Has Google ruined image search?

Google image search of a cactus

Grabbing a picture from Google's image search just got a bit harder. That's because last night the search engine giant revealed that it has removed the View Image button from Google Images searches.

Whereas users used to be able to search an image, pick a result they liked and view it on its own, now you'll have to go into the site the image is from to view the asset. So is this good news for creatives? Or is it a backwards move, like some suggest?

According to Getty Images, it's great news. The photo library had complained that Google's image search made it easy for people to find Getty Images pictures and take them, without the appropriate permission or licence.

And for publishers, certainly, it's great news. Now they can serve ads and earn more revenue based on the extra click-throughs. 

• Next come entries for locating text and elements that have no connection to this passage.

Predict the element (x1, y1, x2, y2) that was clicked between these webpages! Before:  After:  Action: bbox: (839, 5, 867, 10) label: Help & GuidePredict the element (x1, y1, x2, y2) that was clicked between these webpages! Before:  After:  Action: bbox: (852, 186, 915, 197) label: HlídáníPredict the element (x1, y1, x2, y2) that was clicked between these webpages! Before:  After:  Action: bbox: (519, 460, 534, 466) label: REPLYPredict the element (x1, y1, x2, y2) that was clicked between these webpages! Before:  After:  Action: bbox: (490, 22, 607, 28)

The announcement, however, which was made via Twitter with screenshots of the new image search buttons – visit, share, and save – has been met with negative feedback from others. And we're wondering if Google deliberately used an image of a cactus as it broke the news to acknowledge that it's a prickly issue.

Many have suggested that the unique benefits of using Google Images have now been removed. Others have labelled it a " backwards step", and pointed out that right-clicking on an image and selecting 'open image in new tab' or 'view image' means you can still access the asset. 

Google, for its part, has been quick to confirm that the change did indeed come about from a settlement with Getty Images.